Preface: I’ve been writing about my mother for a few months now, both before her death and after. Part of me has resisted continuing. I think that’s because I absorbed, without thinking about it, a kind of cultural discomfort with a “protracted” grief experience. No one wants to have an extended dance with pain, but I wish we didn’t so often ask ourselves, as if there were something wrong with us, why we aren’t “over it yet” or why we feel the need to keep talking about it. So I’m going to write my field notes here, because that’s where I am. And then I’ll stop when I’m not there anymore. And if I’m lucky, maybe it’ll make sense to some of you still there too.

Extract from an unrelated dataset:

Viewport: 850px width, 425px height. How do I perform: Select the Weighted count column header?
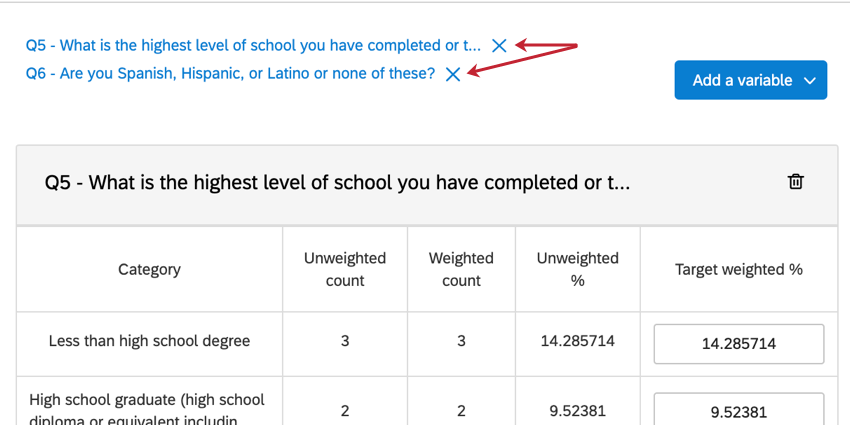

I’m a board-certified agnostic about a lot of things, chief among them the afterlife. I have no idea what, if anything, happens after we die, and it always seems odd to me when people are certain about it one way or another, having never been dead themselves. While I always appreciate a good spirituality with robust metaphor and abundant goodwill and love, I’ve always considered religious fundamentalists and atheist fundamentalists to be two sides of the same coin.
So I can’t say I believe in anything particularly, because I don’t really have a basis to do so. But if I’m honest, I lean away from a conception of an afterlife that looks anything like the framework of this world. And yet, as I make my way through my practical reality, I tend to see through that prism anyway. Put another way, my intellectual orientation doesn’t always match my emotional orientation — a perennial issue for me.
In his memoir about dealing with his mother’s death, Sherman Alexie writes that he doesn’t believe in ghosts, but he sees them all the time. I understand.
If you think about an afterlife as involving some part of a person’s spirit sticking around to communicate with their still-Earthbound loved ones, I would’ve expected my mother’s soul to move along quickly. She’d been described by others since her birth as fiercely independent, and to be sure, she never really seemed to need the presence of her children, or anyone, really. Tempted by the possibilities that are supposedly present in such a conception of an afterlife, surely she would’ve dropped her Earthly connections like a hot rock and zipped off post haste: Smell ya later, losers. I’m outta here.
This is how it was when my grandmother, my mother’s mother, passed away three years ago. I was really close to my grandmother, but I never felt her around, never dreamed about her, never saw those little telltale signs, nothing. This bummed me out at the time, because I desperately wanted one more connection with her. I didn’t believe in her ghost, but I very much wanted to see it anyway.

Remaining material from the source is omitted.